### Selected passage
##########

This Place in History: Sylvia Bliss



At ‘This Place in History’ we celebrate Women’s History Month with a visit to the Vermont History Center in Barre, Vermont. Executive Director of the Vermont Historical Society Steve Perkins tells us about the life of Sylvia Bliss.

“She’s a fascinating woman. She was a musician, she collected flora and had an herbarium. She also wrote a few articles on psychology and psychoanalysis,” said Perkins.

Amy Cunningham is the Director of Public Programs with the Vermont Humanities Council. In the Library at the Vermont Historical Society she took us through some of the massive archival material available on Sylvia Bliss.

About Sylvia Bliss, Cunningham said, “She’s a Vermonter not many people know about. She was born in 1870 in Iowa, but her family was all here in Vermont. She was a published poet. She wrote articles about psychology. She was a self-taught botanist. She was an accomplished musician. She taught piano lessons and was the church organist.”

“We happen to have a huge range of her papers from throughout her 93-year-long life. I came to see just a few of her letters here at the History Center a couple of years ago and was charmed and amazed at her unbelievable life.”

Even though she was not born in Vermont, Sylvia Bliss often wrote to her grandparents living in the Green Mountain State, expressing her desire to visit early on in her life.

##########

### Stored records
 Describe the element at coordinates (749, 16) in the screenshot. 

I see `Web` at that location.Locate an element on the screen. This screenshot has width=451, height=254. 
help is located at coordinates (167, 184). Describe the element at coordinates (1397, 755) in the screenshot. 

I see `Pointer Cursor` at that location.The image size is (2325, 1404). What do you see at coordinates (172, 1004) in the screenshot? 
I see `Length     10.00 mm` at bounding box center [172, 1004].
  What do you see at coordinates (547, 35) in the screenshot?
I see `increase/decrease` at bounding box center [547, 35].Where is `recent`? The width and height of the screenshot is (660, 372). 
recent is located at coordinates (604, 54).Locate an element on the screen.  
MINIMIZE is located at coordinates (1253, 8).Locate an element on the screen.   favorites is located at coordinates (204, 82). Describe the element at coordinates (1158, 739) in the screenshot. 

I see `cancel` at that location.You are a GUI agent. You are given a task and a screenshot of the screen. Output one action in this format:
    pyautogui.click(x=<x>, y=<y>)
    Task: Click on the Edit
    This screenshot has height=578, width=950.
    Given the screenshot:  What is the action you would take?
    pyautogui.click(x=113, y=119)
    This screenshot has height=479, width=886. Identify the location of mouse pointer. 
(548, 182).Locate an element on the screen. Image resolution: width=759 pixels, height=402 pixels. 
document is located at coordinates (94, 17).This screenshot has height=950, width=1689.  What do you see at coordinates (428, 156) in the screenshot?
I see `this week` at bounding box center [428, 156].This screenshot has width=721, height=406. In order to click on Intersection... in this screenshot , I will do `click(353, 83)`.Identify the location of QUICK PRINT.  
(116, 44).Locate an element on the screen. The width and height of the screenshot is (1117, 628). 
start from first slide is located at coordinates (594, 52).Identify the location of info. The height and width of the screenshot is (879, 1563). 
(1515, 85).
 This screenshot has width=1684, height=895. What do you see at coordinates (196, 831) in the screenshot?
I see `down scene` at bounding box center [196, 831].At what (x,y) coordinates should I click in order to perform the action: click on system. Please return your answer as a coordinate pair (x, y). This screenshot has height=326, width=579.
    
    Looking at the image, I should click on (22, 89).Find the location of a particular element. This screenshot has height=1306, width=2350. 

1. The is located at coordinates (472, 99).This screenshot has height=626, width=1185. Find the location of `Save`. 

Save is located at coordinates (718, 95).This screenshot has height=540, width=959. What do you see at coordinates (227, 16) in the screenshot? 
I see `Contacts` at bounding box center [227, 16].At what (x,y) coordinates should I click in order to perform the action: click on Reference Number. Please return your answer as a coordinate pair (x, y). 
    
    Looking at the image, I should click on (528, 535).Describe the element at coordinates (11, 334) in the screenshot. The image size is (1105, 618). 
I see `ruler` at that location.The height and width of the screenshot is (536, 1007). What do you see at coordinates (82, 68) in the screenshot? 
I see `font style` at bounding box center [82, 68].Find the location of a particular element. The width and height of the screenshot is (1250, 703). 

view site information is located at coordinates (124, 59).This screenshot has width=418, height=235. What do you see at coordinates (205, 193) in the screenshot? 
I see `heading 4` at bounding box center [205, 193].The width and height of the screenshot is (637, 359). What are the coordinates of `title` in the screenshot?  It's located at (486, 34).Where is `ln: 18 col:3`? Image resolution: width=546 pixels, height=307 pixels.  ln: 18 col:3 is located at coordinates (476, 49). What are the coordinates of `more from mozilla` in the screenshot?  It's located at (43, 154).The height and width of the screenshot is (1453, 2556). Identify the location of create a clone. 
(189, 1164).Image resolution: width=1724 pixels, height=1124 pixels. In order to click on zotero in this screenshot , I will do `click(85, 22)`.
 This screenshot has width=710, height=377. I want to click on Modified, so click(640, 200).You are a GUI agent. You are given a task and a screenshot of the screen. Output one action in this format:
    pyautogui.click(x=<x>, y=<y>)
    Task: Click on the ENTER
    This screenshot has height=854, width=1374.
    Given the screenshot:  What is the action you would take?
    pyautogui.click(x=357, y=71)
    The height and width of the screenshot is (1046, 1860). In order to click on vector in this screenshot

##########

### Problems and tasks
#1 According to the article on Sylvia Bliss, in what year and in which state was she born?
#2 From the article on Sylvia Bliss, extract everything from "This Place in History: Sylvia" down to "of Sylvia Bliss.".

### Final results
#1 She was born in 1870 in Iowa.

#2
This Place in History: Sylvia Bliss



At ‘This Place in History’ we celebrate Women’s History Month with a visit to the Vermont History Center in Barre, Vermont. Executive Director of the Vermont Historical Society Steve Perkins tells us about the life of Sylvia Bliss.